(Goal):
In the excerpt below on executive coaching, who will the coaches of future leaders be?

Companies may not hire coaches to attend to issues in an executive’s personal
life, but more often than not, personal matters creep in.
There’s no question that future leaders will need constant
coaching. As the business environment becomes more complex, they will
increasingly turn to coaches for help in understanding how to act. The kind of
coaches I am talking about will do more than influence behaviors; they will be
an essential part of the leader’s learning process, providing knowledge,
opinions, and judgment in critical areas. These coaches will be retired CEOs or
other experts from universities, think tanks, and government.
Skilled coaches will be able to walk you through process. Those
process should include helping you define your core challenges, see where
you’re starting from, and where you want to go. It’s also essential that they
can describe how you’ll learn new skills and behaviors, and how they’ll support
you to transfer those skills back to work.
A good coach will tell you that his or her approach includes
gathering feedback about you from those who work with you most and ‘patterning’
that feedback to draw a clear picture of how you’re seen by them, and then
working with you to decide the areas where the two of you can have the greatest
positive impact on how you’re viewed, your capabilities and your success. Good
coaches will let you know that they can offer you useful new skills, awareness
and knowledge, and help you integrate what you’ve learned into your day-to-day
life.

(Given records):
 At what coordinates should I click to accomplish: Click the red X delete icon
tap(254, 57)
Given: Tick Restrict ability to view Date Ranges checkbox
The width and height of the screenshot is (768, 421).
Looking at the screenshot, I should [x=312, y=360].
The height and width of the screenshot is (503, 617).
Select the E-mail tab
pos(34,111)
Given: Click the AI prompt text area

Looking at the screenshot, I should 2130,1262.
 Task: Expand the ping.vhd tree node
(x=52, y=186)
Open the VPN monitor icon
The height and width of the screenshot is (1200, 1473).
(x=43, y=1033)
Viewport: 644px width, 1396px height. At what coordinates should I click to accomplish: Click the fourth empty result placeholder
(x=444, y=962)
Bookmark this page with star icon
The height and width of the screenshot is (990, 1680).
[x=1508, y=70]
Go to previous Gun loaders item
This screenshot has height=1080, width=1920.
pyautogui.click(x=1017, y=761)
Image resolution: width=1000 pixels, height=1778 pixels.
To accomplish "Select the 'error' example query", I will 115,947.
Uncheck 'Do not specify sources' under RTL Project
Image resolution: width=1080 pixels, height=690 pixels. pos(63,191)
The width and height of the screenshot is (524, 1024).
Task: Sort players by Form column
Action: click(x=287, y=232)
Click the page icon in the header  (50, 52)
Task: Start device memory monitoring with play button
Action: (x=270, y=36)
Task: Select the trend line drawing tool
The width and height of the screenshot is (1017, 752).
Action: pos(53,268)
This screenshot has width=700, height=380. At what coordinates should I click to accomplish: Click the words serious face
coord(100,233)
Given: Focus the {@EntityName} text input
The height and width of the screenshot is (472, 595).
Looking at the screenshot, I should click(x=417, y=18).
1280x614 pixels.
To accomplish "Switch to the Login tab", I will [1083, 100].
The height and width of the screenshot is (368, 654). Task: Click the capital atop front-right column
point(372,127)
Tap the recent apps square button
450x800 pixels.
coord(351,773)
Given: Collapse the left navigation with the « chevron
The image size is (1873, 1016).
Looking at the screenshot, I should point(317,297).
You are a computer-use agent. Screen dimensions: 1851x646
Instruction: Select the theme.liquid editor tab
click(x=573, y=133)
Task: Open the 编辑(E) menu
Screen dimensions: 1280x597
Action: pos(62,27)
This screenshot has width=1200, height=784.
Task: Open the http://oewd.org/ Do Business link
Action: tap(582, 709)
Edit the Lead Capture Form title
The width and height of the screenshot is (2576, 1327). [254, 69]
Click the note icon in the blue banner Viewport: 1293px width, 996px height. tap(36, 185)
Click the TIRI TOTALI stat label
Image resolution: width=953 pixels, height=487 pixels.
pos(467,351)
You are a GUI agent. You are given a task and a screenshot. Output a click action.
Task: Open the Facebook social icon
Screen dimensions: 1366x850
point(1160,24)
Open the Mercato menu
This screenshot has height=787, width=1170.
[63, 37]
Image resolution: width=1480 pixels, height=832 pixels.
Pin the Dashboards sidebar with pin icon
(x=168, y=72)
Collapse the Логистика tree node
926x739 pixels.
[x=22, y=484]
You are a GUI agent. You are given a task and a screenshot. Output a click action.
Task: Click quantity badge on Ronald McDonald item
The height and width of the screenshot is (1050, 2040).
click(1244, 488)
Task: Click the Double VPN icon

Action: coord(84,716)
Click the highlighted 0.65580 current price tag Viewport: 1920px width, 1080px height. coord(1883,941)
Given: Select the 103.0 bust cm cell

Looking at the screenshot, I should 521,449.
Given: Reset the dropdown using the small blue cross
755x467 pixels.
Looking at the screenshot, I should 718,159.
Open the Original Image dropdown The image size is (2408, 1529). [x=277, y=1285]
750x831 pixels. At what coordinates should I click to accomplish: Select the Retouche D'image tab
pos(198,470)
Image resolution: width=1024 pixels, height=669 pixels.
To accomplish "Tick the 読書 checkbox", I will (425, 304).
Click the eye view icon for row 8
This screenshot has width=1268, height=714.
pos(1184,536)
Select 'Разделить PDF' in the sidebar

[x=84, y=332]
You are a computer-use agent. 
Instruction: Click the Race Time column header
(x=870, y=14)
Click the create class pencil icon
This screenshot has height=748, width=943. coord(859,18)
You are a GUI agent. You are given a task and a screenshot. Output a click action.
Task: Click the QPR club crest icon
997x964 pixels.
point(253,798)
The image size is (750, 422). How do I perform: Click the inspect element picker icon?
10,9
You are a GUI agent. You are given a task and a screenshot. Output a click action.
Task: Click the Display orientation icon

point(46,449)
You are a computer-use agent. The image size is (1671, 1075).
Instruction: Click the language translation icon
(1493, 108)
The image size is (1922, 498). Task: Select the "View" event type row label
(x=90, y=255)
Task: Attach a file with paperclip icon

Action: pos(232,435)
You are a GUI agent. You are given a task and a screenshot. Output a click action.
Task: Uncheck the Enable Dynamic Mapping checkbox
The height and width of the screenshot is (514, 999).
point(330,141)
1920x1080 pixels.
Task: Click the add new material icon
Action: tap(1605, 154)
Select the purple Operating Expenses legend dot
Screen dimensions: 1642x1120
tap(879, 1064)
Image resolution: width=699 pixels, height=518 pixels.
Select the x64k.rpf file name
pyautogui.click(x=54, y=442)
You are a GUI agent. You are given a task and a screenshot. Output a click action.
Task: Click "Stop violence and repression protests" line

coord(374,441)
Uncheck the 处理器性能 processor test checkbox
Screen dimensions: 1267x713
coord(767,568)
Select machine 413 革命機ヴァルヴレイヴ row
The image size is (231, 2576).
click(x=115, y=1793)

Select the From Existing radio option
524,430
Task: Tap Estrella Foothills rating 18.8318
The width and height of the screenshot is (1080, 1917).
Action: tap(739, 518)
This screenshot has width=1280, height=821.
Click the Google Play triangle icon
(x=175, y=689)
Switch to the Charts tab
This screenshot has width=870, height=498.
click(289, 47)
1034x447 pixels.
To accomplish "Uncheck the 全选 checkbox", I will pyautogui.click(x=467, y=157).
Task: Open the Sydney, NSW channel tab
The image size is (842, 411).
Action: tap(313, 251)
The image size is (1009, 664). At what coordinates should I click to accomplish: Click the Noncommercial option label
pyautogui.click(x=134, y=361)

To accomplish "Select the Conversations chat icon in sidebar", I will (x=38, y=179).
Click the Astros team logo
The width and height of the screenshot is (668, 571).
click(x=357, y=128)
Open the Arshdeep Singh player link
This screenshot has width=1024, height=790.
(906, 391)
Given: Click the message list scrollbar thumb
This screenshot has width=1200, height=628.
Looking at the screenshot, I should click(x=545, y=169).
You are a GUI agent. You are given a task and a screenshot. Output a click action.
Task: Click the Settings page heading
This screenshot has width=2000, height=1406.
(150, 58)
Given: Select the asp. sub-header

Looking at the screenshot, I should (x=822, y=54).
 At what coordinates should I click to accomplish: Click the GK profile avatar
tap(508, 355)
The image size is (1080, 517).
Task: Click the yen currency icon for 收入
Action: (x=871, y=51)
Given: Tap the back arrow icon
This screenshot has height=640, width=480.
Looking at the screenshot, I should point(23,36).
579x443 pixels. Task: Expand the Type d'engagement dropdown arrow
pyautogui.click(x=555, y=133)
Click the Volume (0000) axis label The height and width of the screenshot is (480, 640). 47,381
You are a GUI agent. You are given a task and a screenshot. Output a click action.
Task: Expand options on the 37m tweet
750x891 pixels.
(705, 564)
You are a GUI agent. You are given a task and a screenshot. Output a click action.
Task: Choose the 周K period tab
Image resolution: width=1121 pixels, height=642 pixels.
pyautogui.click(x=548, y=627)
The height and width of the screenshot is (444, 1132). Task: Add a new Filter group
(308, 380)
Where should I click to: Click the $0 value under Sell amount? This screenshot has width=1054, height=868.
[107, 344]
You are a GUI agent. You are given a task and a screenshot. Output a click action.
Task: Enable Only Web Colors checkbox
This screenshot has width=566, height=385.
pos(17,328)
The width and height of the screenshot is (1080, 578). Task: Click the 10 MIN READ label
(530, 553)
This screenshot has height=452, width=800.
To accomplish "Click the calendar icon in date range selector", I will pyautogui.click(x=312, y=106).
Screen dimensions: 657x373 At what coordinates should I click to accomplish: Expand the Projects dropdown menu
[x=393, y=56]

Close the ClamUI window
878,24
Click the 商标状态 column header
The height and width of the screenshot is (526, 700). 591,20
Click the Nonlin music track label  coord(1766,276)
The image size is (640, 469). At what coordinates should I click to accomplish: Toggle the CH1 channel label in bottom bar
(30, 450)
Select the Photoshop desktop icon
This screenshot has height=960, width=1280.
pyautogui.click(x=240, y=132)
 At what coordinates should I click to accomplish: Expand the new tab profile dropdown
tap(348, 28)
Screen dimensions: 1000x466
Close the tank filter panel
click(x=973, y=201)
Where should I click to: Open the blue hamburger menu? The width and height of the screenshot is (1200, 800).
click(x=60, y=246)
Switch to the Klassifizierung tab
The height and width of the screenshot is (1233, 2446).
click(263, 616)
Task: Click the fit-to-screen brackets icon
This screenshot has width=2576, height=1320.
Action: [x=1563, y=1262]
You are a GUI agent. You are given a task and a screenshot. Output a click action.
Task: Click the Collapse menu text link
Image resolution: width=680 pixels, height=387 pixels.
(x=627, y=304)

(Task answer):
They will be retired CEOs or other experts from universities, think tanks, and government.